* Begin *

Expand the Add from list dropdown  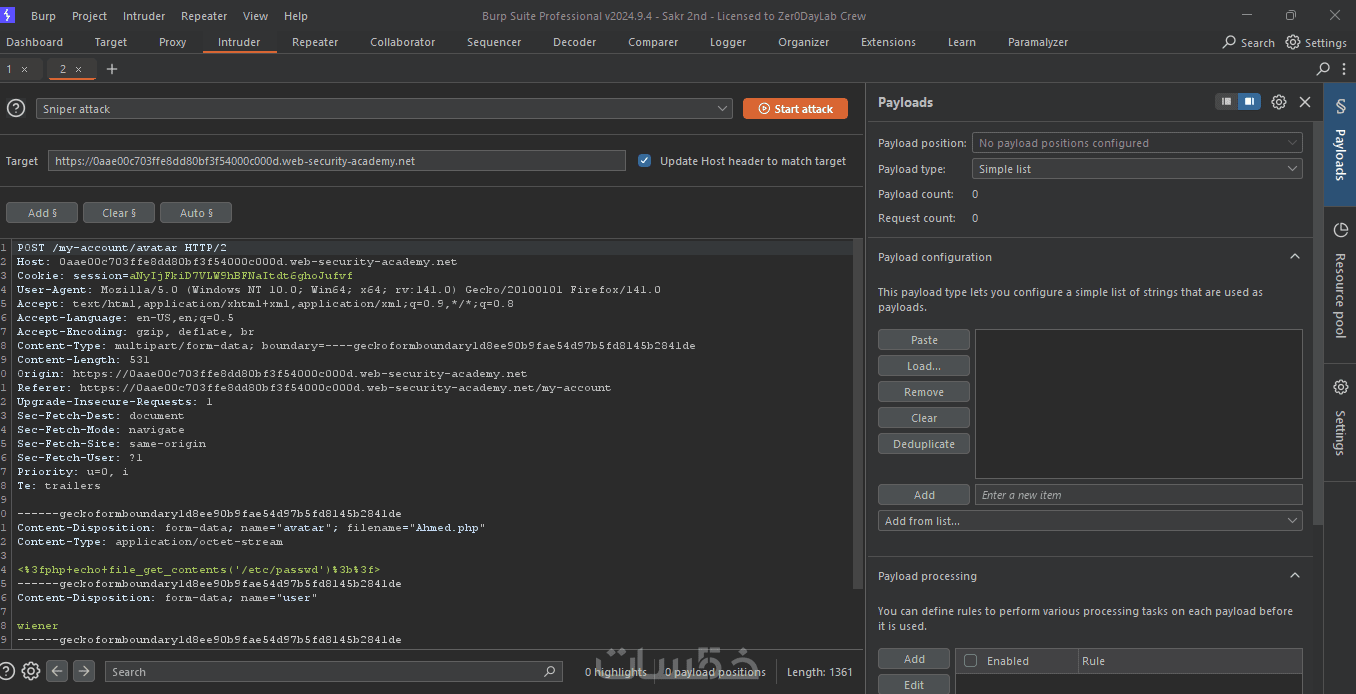[x=1090, y=521]
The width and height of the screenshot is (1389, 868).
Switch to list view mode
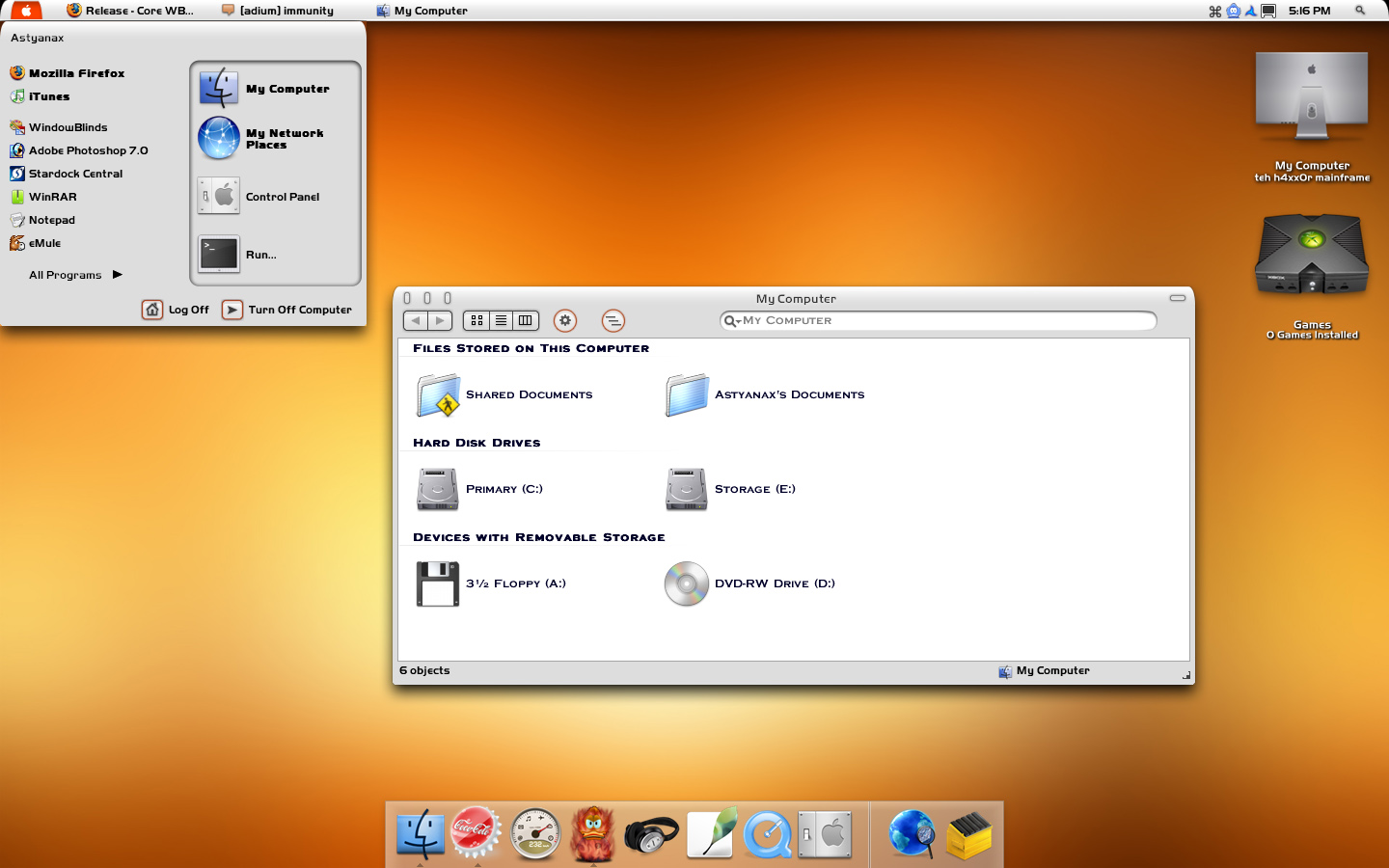501,320
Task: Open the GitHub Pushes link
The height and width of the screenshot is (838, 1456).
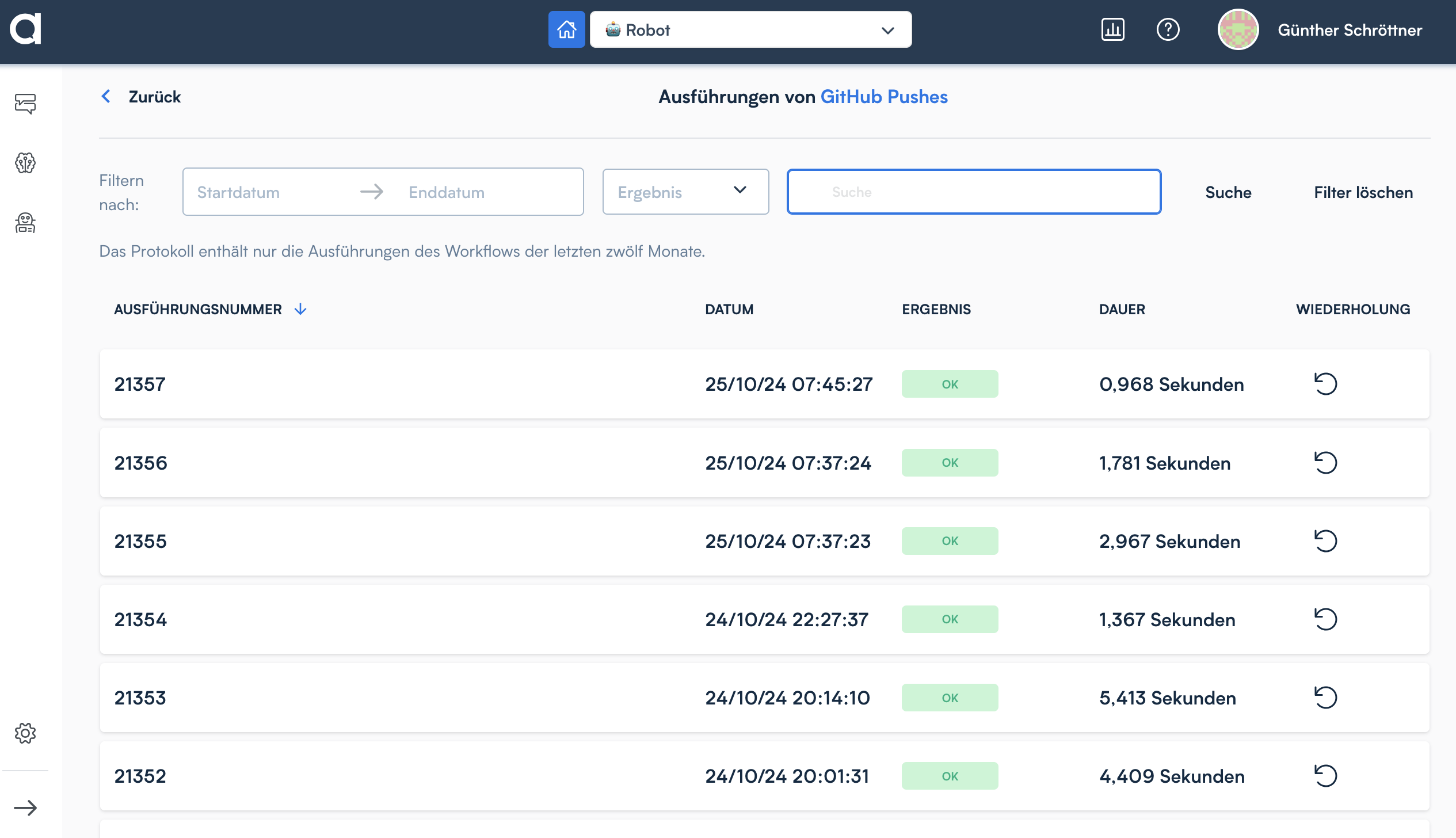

* End *

Work instructions = Turn every line from the one containing "The width and" through the end of the records into a JSON list of strings, with one string per line and no blank lines. Leave the pictures out.

Exercise answer =
[
  "The width and height of the screenshot is (1389, 868).",
  "Switch to list view mode",
  "501,320",
  "Task: Open the GitHub Pushes link",
  "The height and width of the screenshot is (838, 1456)."
]